Note: The magnet is 4"x4" -- it is just the image itself, not all the information attached to this notice. Go to the website to find out more.

Friday, November 13, 2015

First Encounter XLI: "The Elizabeth Bishop House" by Sarah Emsley

Recently, Halifax writer and scholar Sarah Emsley visited the Elizabeth Bishop House, more or less for the first time. She has written a wonderful essay, complete with lovely photographs, on her popular blog which focuses on Jane Austen and Lucy Maud Montgomery. It seemed like a perfect first encounter to me, so do have a look at Sarah's "The Elizabeth Bishop House."
 
One of Sarah's delightful photos

Sunday, November 8, 2015

First Encounter XL: "On the Ice" by Thomas R. Moore

I grew up in the 1940s and my father ran a construction company in Worcester. When I was eleven and twelve I played Peewee hockey at Webster Square Arena, just down the street from where the original Bishop house stood. One team sponsor, and one of my father’s competitors, was the contractor J.W. Bishop, so the Bishop name was familiar early on if still unconnected in my eleven-year-old self to the poet.

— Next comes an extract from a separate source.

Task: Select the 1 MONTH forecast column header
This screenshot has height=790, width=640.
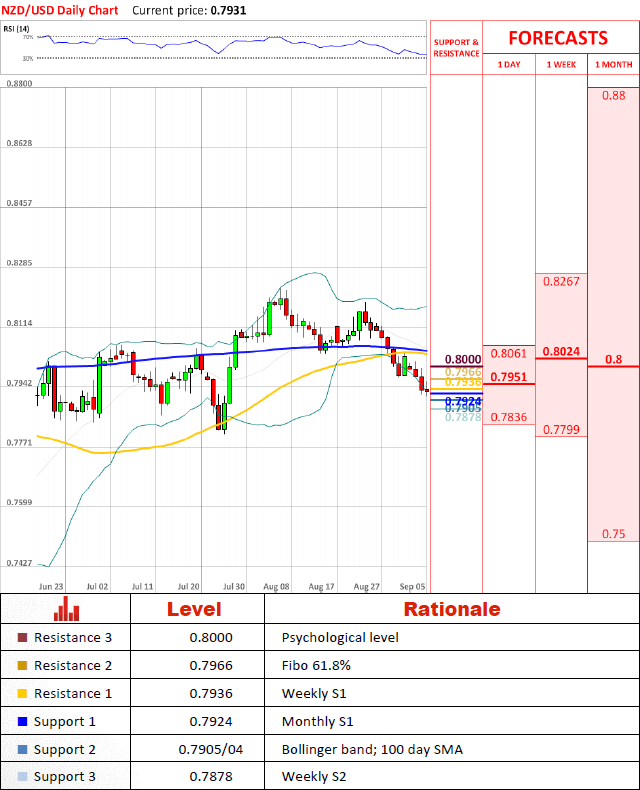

When I started teaching at Wachusett Regional High School outside Worcester, I always included two Bishop poems in my sophomore honors syllabus: “The Fish” and “In the Waiting Room.” I would ask each sophomore to memorize at least one poem. Jill Lepore, now a history professor at Harvard, told me she still can recite Stanley Kunitz’s “The Layers.” And I remember how Mathew McCabe quivered when he flawlessly recited Sylvia Plath’s “Daddy” at fifteen. One student, whose name I cannot recall, chose “The Fish.” The “brown skin in strips/like ancient wallpaper” and “rainbow, rainbow, rainbow!” have been indelibly embedded in my memory since that moment.

I have worn eyeglasses since I was five. To have my eyes tested my mother would drive me to Worcester to Dr. Whitney’s office in the Slater Building on Main Street. Of course there were National Geographics in the waiting room. After my first reading of “In the Waiting Room” I have always associated my five-year-old self with seven-year-old Elizabeth waiting for her Aunt Consuelo. I can still hear the clicks the lenses made in the wooden box as Dr. Whitney raised and lowered his arm asking “Is this better or worse?” And I remember the cold slushy streets leading to the Slater Building past J.C. Freeman the optician on the corner, Ware Pratt the clothing store, and Barnard, Summer, and Putnam across the street.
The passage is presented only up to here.